Benchmarking
fMRI
Denoising Pipelines
Tianye Zhai, Hong Gu, Anika Holton, Elanor Chang, Blaise B. Frederick, Thomas J. Ross, Yihong Yang, Amy C. Janes ABSTRACT
Functional magnetic resonance imaging (fMRI) is a powerful tool for probing neuronal activity in vivo, but fMRI data are inherently noisy. To mitigate this, a wide range of denoising strategies have been developed, including volume censoring, anatomical component‐based noise correction (aCompCor), ICA‐based methods (e.g., AROMA, FIX), and multi‐echo approaches (e.g., ME‐ICA, tedana). These techniques are often applied in different combinations and have been predominantly evaluated on single‐echo resting‐state fMRI data—typically without incorporating more recent methodological advances known to improve modeling, such as order‐independent “1‐step regression”, modeling temporal autocorrelation (pre‐whitening), and temporal shifting of physiological nuisance regressors. To fill this gap, we used a framework that incorporates these methods and benchmarked a range of denoising pipelines across task and resting‐state, single‐ and multi‐band, and single‐ and multi‐echo fMRI datasets, using different combinations of standard denoising confounds.
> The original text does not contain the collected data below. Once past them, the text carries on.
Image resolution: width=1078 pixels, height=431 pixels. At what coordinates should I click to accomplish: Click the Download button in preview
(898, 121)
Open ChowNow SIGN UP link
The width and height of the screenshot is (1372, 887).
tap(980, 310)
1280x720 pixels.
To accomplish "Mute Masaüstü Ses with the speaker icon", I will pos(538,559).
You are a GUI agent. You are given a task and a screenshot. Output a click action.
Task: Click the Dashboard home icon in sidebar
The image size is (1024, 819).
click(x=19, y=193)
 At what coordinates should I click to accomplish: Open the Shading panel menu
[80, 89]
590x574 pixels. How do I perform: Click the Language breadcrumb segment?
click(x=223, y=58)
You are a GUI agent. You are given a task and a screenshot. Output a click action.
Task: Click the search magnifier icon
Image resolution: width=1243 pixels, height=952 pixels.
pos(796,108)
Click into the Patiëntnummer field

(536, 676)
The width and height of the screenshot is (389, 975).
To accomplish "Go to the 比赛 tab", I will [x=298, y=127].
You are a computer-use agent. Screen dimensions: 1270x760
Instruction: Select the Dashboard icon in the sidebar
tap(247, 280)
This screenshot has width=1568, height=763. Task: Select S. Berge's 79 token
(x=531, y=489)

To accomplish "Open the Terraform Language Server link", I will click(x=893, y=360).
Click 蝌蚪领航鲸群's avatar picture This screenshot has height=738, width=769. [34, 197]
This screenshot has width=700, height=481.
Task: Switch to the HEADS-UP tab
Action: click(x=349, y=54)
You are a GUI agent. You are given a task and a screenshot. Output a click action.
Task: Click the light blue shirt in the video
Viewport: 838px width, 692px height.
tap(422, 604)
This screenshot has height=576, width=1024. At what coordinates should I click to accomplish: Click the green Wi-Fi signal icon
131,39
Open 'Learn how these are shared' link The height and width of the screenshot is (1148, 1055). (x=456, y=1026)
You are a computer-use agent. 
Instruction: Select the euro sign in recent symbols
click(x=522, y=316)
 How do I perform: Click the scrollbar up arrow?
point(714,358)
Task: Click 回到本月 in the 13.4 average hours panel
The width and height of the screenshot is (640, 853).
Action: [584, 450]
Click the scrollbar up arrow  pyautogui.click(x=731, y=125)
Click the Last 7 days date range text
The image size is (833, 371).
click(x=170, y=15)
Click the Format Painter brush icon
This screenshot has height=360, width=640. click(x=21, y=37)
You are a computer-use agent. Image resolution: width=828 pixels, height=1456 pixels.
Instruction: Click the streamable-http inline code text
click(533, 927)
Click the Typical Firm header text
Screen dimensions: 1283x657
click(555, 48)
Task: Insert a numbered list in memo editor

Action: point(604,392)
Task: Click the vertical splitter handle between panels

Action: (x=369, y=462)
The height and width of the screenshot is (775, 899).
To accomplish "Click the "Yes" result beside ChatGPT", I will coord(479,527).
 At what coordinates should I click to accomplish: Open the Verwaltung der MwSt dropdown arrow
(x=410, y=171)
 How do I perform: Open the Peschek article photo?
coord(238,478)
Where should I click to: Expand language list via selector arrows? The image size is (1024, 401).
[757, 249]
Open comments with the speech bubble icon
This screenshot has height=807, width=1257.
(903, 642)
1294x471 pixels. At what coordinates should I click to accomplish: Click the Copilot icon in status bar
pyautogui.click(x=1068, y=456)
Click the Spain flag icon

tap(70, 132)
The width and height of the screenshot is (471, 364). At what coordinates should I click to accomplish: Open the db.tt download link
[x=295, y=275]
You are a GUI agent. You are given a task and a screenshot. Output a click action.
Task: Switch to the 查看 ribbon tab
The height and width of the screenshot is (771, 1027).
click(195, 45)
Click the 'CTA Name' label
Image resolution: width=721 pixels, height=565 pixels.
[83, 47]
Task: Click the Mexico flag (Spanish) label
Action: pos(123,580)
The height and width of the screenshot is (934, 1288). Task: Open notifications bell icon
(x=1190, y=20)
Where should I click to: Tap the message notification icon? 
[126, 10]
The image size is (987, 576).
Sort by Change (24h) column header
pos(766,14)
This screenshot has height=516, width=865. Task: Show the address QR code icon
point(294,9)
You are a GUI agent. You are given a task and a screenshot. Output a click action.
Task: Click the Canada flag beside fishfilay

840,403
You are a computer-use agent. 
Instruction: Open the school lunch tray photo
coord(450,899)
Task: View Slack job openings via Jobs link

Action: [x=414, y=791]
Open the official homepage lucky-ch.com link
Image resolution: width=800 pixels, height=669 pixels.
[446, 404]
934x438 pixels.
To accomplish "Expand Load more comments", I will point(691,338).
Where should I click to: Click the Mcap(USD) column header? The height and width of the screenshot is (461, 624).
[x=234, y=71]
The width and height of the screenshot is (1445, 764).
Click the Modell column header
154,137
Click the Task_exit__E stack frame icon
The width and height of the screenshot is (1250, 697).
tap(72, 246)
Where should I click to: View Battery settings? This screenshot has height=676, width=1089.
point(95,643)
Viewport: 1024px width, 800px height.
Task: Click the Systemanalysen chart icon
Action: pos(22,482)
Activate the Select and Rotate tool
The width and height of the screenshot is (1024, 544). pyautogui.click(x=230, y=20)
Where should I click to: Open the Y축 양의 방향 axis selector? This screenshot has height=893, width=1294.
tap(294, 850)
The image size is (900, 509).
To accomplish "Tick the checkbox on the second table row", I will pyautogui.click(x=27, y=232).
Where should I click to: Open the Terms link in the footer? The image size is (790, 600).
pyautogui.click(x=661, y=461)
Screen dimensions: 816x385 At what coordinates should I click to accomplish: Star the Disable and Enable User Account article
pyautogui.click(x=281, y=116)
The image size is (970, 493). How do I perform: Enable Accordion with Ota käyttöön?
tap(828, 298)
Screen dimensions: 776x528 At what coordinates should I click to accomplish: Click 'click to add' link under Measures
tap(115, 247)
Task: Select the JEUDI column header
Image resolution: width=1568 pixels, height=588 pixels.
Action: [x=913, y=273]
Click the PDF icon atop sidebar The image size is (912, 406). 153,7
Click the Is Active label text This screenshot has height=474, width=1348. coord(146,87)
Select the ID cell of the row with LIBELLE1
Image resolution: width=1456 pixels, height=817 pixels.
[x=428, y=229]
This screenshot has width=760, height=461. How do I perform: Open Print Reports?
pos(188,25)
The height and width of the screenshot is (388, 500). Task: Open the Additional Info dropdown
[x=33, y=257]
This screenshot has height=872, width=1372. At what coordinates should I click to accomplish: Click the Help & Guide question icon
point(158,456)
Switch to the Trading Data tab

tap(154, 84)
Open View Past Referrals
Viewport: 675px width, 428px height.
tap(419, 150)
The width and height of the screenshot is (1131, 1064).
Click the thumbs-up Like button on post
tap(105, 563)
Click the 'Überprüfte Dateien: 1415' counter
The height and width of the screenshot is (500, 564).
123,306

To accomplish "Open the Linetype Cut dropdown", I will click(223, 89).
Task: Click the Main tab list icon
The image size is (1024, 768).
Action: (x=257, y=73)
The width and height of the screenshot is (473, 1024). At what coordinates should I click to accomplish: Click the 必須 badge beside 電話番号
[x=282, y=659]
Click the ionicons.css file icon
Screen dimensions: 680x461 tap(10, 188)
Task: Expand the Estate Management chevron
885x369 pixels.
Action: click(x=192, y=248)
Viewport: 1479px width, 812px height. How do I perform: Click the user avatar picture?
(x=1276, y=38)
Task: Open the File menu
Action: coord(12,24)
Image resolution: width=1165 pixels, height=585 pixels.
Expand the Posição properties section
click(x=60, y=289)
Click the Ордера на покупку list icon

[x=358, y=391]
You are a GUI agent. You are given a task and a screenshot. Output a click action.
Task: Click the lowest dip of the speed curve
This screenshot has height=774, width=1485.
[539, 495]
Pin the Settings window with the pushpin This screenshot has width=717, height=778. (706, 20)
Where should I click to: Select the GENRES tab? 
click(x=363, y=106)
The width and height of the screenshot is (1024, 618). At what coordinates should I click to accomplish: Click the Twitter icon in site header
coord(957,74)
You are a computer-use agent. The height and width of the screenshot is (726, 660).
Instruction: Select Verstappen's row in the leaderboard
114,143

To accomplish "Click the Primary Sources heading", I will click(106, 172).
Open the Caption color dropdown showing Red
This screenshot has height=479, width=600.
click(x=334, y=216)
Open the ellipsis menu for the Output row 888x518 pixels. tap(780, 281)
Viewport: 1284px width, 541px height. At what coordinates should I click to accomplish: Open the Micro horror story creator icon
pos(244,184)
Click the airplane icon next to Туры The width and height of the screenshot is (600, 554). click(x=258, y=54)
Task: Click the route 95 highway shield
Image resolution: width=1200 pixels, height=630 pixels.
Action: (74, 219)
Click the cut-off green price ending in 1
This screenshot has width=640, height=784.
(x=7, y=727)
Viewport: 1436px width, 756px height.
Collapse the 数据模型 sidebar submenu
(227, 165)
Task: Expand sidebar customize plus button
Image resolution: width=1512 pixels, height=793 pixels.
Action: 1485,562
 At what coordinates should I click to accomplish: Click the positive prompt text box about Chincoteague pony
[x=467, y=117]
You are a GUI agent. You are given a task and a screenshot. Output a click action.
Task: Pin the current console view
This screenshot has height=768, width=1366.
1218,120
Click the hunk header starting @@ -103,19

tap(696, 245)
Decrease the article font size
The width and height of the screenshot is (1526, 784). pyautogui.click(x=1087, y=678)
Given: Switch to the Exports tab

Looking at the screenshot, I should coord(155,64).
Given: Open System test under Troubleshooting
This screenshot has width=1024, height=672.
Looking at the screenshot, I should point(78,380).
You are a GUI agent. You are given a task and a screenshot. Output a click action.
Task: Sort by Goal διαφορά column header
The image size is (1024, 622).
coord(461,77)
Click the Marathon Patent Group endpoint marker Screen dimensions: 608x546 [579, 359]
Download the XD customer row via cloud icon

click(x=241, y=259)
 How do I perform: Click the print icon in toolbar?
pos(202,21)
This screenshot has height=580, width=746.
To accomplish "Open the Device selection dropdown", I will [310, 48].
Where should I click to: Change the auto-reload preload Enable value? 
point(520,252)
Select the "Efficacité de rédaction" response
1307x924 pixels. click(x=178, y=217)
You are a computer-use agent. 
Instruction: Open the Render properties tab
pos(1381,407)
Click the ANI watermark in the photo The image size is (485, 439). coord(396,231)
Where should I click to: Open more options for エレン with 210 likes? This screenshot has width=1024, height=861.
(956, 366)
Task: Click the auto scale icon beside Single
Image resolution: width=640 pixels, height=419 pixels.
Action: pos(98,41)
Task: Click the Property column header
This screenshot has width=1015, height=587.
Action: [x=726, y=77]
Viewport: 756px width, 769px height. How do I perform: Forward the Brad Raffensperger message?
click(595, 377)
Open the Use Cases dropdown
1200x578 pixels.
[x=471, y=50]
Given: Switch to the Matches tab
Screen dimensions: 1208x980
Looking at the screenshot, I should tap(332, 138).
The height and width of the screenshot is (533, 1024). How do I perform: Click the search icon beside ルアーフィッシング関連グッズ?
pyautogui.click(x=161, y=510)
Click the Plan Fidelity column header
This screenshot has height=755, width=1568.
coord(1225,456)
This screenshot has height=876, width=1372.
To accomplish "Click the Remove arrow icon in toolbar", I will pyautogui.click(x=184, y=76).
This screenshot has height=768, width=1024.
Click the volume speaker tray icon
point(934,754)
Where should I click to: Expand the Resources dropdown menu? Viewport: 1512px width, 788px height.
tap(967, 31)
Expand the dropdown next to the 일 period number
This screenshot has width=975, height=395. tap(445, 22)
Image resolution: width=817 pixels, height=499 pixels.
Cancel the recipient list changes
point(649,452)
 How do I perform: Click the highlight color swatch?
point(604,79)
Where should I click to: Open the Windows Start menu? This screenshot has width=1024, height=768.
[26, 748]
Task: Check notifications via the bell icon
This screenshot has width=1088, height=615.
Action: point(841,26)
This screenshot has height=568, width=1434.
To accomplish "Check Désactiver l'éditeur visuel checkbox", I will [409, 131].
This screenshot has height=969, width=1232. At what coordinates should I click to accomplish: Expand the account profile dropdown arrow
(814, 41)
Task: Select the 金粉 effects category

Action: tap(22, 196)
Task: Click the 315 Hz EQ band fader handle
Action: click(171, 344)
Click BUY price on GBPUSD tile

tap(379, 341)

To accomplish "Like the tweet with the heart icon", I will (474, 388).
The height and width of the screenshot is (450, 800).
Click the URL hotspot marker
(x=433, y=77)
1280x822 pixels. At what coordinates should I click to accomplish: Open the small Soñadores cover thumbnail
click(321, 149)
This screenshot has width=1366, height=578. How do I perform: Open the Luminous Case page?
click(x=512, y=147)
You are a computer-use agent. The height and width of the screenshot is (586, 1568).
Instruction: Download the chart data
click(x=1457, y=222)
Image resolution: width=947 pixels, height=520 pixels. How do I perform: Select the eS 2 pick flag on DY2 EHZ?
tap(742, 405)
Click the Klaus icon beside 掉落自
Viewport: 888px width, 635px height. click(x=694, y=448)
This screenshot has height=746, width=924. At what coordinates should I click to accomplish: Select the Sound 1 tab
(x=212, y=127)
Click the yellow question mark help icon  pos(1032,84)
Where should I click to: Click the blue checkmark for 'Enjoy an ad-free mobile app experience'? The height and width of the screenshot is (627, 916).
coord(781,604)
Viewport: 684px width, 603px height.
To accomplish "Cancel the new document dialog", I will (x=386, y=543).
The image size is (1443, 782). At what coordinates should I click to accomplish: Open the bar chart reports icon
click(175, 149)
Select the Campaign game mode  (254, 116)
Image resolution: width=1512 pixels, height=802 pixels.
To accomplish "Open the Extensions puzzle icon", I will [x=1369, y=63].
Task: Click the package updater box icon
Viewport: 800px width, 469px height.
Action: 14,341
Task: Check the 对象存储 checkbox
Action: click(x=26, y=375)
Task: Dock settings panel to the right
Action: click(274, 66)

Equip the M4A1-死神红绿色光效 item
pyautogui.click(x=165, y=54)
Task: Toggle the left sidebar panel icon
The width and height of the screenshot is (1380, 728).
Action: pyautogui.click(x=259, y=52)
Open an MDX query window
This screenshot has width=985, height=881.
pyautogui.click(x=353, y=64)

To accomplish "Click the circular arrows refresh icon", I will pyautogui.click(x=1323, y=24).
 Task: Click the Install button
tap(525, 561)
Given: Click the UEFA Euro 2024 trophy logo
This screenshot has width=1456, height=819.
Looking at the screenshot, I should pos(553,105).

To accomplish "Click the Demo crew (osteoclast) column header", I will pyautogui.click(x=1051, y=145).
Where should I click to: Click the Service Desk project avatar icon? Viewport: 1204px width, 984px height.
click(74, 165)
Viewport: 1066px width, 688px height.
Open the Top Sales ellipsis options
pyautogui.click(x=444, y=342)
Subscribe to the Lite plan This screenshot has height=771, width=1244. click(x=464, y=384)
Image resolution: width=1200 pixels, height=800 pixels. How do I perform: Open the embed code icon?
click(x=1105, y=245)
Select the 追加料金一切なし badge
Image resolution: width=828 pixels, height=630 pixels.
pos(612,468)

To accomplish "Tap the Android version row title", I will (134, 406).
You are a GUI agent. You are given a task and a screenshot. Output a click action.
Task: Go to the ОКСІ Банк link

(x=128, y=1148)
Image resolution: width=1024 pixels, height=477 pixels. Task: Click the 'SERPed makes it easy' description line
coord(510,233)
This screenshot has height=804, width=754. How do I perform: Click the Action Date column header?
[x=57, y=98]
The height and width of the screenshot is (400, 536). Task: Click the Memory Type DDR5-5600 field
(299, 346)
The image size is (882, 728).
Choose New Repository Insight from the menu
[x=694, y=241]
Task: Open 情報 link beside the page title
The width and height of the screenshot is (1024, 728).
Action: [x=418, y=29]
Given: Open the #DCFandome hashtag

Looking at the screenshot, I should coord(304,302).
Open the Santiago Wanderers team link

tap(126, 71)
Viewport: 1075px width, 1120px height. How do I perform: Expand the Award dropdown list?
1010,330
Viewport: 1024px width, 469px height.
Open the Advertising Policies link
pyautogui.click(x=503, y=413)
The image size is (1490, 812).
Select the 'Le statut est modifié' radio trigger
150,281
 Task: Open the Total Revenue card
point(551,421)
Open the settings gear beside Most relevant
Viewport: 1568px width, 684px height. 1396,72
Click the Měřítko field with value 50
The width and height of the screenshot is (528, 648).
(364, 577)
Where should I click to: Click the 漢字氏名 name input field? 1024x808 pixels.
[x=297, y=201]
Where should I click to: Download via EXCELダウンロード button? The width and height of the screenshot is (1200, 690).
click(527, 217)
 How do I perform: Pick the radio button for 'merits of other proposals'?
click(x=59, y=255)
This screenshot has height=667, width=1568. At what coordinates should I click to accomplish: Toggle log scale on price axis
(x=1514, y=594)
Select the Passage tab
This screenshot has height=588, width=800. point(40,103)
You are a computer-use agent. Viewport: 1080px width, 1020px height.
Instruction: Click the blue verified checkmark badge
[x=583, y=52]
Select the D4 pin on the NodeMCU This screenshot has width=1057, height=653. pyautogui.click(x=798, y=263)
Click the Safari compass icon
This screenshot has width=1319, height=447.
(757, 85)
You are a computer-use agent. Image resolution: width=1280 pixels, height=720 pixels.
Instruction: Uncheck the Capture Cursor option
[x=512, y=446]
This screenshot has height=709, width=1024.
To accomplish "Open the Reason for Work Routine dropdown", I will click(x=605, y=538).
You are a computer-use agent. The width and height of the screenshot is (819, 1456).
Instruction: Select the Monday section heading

Pipeline performance was evaluated using temporal signal‐to‐noise ratio (tSNR) and percentage remaining degrees‐of‐freedom (DoF), effectiveness of motion correction, and effectiveness of signal preservation. While pipelines only using ICA were insufficient, those that incorporated physiological nuisance regressors performed well. Additional improvements were observed when temporally shifted physiological regressors were accounted for. Based on these results, we provide recommendations for selecting denoising pipelines and emphasize the need for continued benchmarking as new methods are developed or applied in novel contexts.